+++ MATERIALS PROVIDED
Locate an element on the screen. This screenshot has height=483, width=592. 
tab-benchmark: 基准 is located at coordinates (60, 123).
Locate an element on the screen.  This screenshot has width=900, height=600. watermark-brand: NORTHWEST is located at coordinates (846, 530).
++++++
+++ MATERIALS PROVIDED
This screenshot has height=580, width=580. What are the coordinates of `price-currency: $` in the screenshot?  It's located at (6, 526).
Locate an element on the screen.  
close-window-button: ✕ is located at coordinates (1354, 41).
++++++
__EXERCISE BRIEF__:
Retype the listing from the line with "Locate an element on the screen. This" up to and including the line with "coordinates (846, 530).", keeping every character the same.

__EXERCISE RESPONSE__:
Locate an element on the screen. This screenshot has height=483, width=592. 
tab-benchmark: 基准 is located at coordinates (60, 123).
Locate an element on the screen.  This screenshot has width=900, height=600. watermark-brand: NORTHWEST is located at coordinates (846, 530).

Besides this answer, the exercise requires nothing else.